(Saved data entries)

================

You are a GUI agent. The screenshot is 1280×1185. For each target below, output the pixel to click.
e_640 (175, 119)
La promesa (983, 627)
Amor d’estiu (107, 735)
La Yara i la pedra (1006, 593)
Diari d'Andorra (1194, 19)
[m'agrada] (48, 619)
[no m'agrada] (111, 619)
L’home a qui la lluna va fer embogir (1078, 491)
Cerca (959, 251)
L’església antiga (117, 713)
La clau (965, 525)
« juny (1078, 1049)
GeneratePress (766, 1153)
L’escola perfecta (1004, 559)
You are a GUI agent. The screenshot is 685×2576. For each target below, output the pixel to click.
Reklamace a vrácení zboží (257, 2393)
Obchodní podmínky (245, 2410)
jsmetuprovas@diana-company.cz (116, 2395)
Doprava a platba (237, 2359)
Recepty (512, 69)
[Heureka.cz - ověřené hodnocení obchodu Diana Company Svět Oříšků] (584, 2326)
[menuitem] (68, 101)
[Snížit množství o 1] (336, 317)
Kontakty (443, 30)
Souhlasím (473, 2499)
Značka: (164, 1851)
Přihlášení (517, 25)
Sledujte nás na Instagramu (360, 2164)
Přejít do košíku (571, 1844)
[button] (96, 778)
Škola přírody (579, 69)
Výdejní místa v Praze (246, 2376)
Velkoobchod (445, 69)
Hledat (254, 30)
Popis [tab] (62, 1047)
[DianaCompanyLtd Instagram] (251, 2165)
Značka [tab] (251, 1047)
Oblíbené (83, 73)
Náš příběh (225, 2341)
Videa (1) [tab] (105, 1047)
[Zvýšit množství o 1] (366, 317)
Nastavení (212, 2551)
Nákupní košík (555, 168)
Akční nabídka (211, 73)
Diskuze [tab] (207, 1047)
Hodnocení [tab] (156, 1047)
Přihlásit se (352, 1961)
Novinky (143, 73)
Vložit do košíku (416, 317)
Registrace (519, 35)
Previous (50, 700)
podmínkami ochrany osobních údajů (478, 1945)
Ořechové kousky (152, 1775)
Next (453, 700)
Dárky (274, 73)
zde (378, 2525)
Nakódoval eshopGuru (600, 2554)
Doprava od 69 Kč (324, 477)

================

Above are the entries; return each one exactly.

- _Result for this task_
You are a GUI agent. The screenshot is 1280×1185. For each target below, output the pixel to click.
e_640 (175, 119)
La promesa (983, 627)
Amor d’estiu (107, 735)
La Yara i la pedra (1006, 593)
Diari d'Andorra (1194, 19)
[m'agrada] (48, 619)
[no m'agrada] (111, 619)
L’home a qui la lluna va fer embogir (1078, 491)
Cerca (959, 251)
L’església antiga (117, 713)
La clau (965, 525)
« juny (1078, 1049)
GeneratePress (766, 1153)
L’escola perfecta (1004, 559)
You are a GUI agent. The screenshot is 685×2576. For each target below, output the pixel to click.
Reklamace a vrácení zboží (257, 2393)
Obchodní podmínky (245, 2410)
jsmetuprovas@diana-company.cz (116, 2395)
Doprava a platba (237, 2359)
Recepty (512, 69)
[Heureka.cz - ověřené hodnocení obchodu Diana Company Svět Oříšků] (584, 2326)
[menuitem] (68, 101)
[Snížit množství o 1] (336, 317)
Kontakty (443, 30)
Souhlasím (473, 2499)
Značka: (164, 1851)
Přihlášení (517, 25)
Sledujte nás na Instagramu (360, 2164)
Přejít do košíku (571, 1844)
[button] (96, 778)
Škola přírody (579, 69)
Výdejní místa v Praze (246, 2376)
Velkoobchod (445, 69)
Hledat (254, 30)
Popis [tab] (62, 1047)
[DianaCompanyLtd Instagram] (251, 2165)
Značka [tab] (251, 1047)
Oblíbené (83, 73)
Náš příběh (225, 2341)
Videa (1) [tab] (105, 1047)
[Zvýšit množství o 1] (366, 317)
Nastavení (212, 2551)
Nákupní košík (555, 168)
Akční nabídka (211, 73)
Diskuze [tab] (207, 1047)
Hodnocení [tab] (156, 1047)
Přihlásit se (352, 1961)
Novinky (143, 73)
Vložit do košíku (416, 317)
Registrace (519, 35)
Previous (50, 700)
podmínkami ochrany osobních údajů (478, 1945)
Ořechové kousky (152, 1775)
Next (453, 700)
Dárky (274, 73)
zde (378, 2525)
Nakódoval eshopGuru (600, 2554)
Doprava od 69 Kč (324, 477)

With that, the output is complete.